(Dataset excerpts)

══════════════════════════════

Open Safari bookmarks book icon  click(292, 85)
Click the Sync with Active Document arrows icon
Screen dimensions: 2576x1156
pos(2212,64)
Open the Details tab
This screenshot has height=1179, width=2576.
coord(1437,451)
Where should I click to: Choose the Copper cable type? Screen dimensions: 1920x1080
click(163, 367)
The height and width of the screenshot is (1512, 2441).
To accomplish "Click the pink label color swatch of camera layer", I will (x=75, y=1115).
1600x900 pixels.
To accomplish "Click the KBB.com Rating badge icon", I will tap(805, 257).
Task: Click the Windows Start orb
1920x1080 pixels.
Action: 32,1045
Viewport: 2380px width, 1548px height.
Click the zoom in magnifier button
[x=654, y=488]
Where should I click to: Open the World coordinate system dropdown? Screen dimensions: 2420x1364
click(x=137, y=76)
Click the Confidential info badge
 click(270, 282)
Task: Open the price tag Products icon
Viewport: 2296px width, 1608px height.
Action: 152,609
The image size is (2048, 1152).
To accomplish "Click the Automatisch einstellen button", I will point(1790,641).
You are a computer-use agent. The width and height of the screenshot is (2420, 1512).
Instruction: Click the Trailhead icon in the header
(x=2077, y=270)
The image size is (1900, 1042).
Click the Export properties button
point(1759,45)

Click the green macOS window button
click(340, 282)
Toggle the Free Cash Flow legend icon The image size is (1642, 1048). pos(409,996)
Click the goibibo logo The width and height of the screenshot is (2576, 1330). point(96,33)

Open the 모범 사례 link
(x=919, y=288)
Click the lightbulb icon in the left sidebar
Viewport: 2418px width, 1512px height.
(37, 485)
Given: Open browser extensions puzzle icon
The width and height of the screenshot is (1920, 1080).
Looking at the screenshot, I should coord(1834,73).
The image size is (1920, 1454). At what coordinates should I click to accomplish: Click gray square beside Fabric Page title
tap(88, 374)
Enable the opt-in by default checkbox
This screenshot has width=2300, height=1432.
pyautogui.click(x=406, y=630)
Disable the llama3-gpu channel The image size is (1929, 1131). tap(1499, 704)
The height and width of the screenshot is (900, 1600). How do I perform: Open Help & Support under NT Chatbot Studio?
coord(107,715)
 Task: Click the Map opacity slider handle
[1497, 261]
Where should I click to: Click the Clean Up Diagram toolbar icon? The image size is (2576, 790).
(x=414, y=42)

══════════════════════════════

In the records above, find each line with the string "will" and list it.

To accomplish "Click the pink label color swatch of camera layer", I will (x=75, y=1115).
To accomplish "Click the KBB.com Rating badge icon", I will tap(805, 257).
To accomplish "Click the Automatisch einstellen button", I will point(1790,641).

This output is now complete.